Rasterization
Overview
Rasterization converts continuous geometric primitives (lines, triangles) into discrete fragments (pixels) for display. It is the core operation of real-time rendering pipelines and determines which pixels a primitive covers along with interpolated attribute values.
Line Drawing
Digital Differential Analyzer (DDA)
Simple approach: step along the major axis and compute the other coordinate incrementally.
dx = x1 - x0, dy = y1 - y0
steps = max(|dx|, |dy|)
x_inc = dx / steps, y_inc = dy / steps
x = x0, y = y0
for i in 0..steps:
plot(round(x), round(y))
x += x_inc
y += y_inc
Drawback: floating-point arithmetic per pixel.
Bresenham's Line Algorithm
Integer-only algorithm. For a line with slope 0 < dy/dx < 1:
dx = x1 - x0, dy = y1 - y0
D = 2*dy - dx // decision parameter
y = y0
for x = x0 to x1:
plot(x, y)
if D > 0:
y += 1
D -= 2*dx
D += 2*dy
The decision parameter D tracks accumulated error. When D > 0, step in the minor axis. Generalizes to all octants by swapping axes and adjusting signs.
Midpoint formulation: Equivalent derivation using the implicit line equation F(x,y) = dyx - dxy + c. Evaluate F at the midpoint between the two candidate pixels.
Triangle Rasterization
Edge Function Method
For a triangle with vertices v0, v1, v2, the edge function for edge (va, vb) evaluated at point p:
E(p) = (p.x - va.x)(vb.y - va.y) - (p.y - va.y)(vb.x - va.x)
A point is inside the triangle if all three edge functions have the same sign (positive for counter-clockwise winding). This is equivalent to computing the cross product of edge vectors with the point vector.
The edge function is an affine function of (x, y), enabling incremental evaluation:
E(x+1, y) = E(x, y) + (vb.y - va.y) // step in x
E(x, y+1) = E(x, y) - (vb.x - va.x) // step in y
Barycentric Coordinates
Any point inside a triangle can be expressed as:
p = u*v0 + v*v1 + w*v2, where u + v + w = 1
Computed from edge functions:
u = E12(p) / E12(v0)
v = E20(p) / E20(v1)
w = E01(p) / E01(v2)
Or equivalently: u = area(p,v1,v2) / area(v0,v1,v2) and so on.
Barycentric coordinates are used to interpolate all vertex attributes (color, texture coordinates, normals) across the triangle.
Perspective-Correct Interpolation
Linear interpolation in screen space produces incorrect results for perspective projection.
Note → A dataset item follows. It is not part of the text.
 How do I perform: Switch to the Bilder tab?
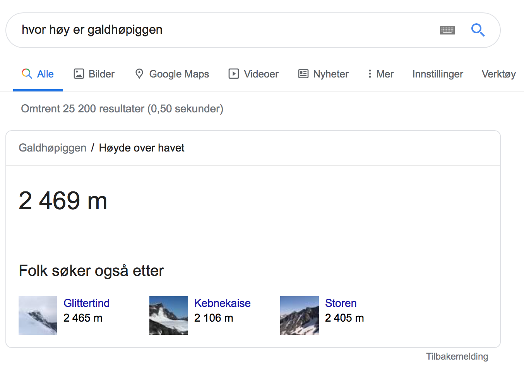click(101, 74)
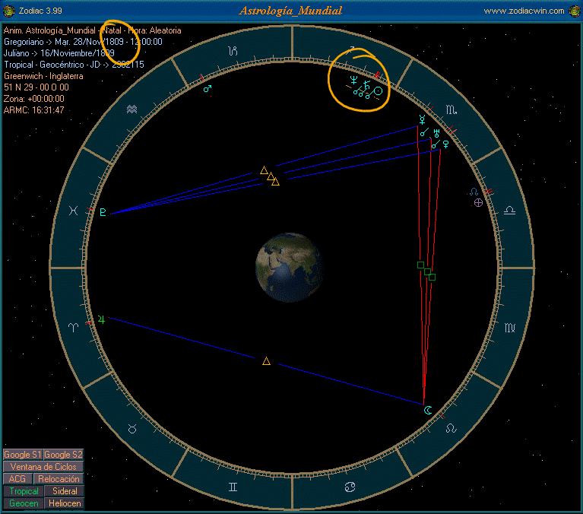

The correct formula:
A(p) = (u*A0/w0 + v*A1/w1 + w_bary*A2/w2) / (u/w0 + v/w1 + w_bary/w2)
Where w0, w1, w2 are the clip-space w values at each vertex. The GPU performs this by interpolating A/w and 1/w linearly, then dividing.
Top-Left Fill Rule
To avoid double-drawing pixels on shared edges between adjacent triangles, the top-left rule states: a pixel is drawn only if it falls on a "top" edge (horizontal, to the left) or a "left" edge (going up). Implemented by biasing the edge function by a small amount.
Tiled/Hierarchical Rasterization
Modern GPUs use a two-level approach:
- Coarse rasterization: Test tile coverage (e.g., 8x8 pixel blocks) against the triangle
- Fine rasterization: Test individual pixels within covered tiles
This reduces the number of edge function evaluations dramatically.
Anti-Aliasing
Aliasing occurs because pixels are discrete samples of a continuous signal. Jagged edges ("jaggies") and Moire patterns result from undersampling.
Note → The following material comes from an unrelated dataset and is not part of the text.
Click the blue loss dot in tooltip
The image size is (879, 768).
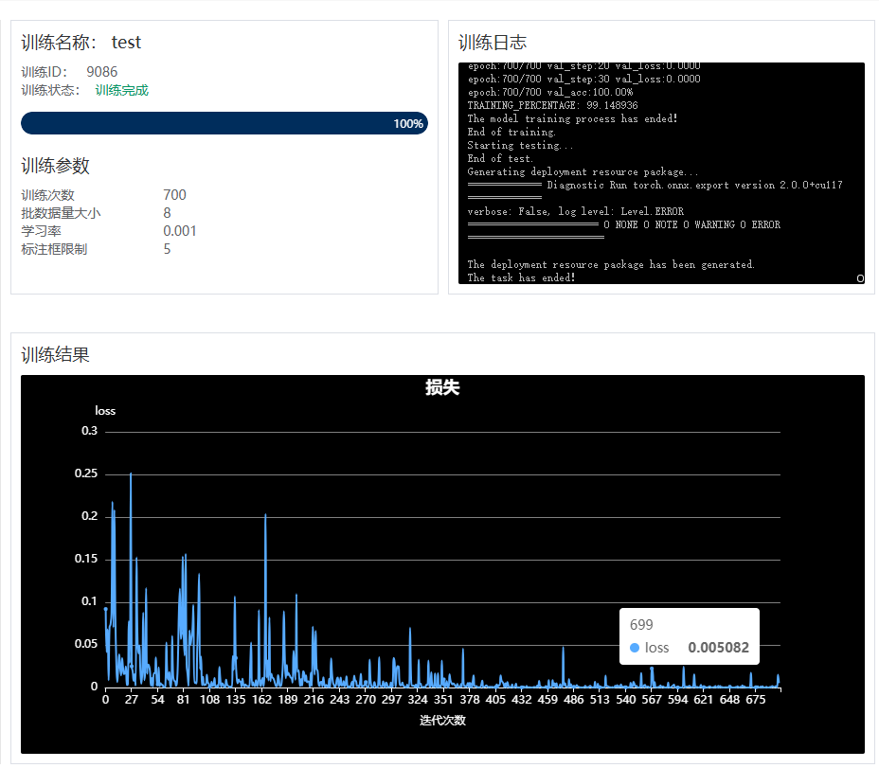tap(634, 648)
SSAA (Supersampling Anti-Aliasing)
Render at a higher resolution (e.g., 2x or 4x), then downsample with a box or tent filter. Highest quality but extremely expensive: 4x SSAA requires 4x the fill rate and memory.
MSAA (Multisample Anti-Aliasing)
Sample coverage at multiple subpixel locations per pixel, but run the fragment shader only once per pixel (at the centroid or pixel center). Coverage mask determines how much of each sample the triangle covers.
For each pixel with N samples:
coverage_mask = 0
for each sample point s_i:
if triangle_covers(s_i):
coverage_mask |= (1 << i)
if coverage_mask != 0:
color = run_fragment_shader(pixel_center)
for each covered sample:
framebuffer[sample] = color // if depth test passes
Cost: N depth/stencil samples but only 1 shader invocation per pixel. Common counts: 2x, 4x, 8x.
FXAA (Fast Approximate Anti-Aliasing)
Post-processing filter applied to the final image. Detects edges using luminance contrast, then blends along the edge direction. Very cheap (single full-screen pass) but blurs fine detail.
TAA (Temporal Anti-Aliasing)
Jitters the camera subpixel position each frame and accumulates results over multiple frames using a history buffer. Uses motion vectors to reproject previous frame data.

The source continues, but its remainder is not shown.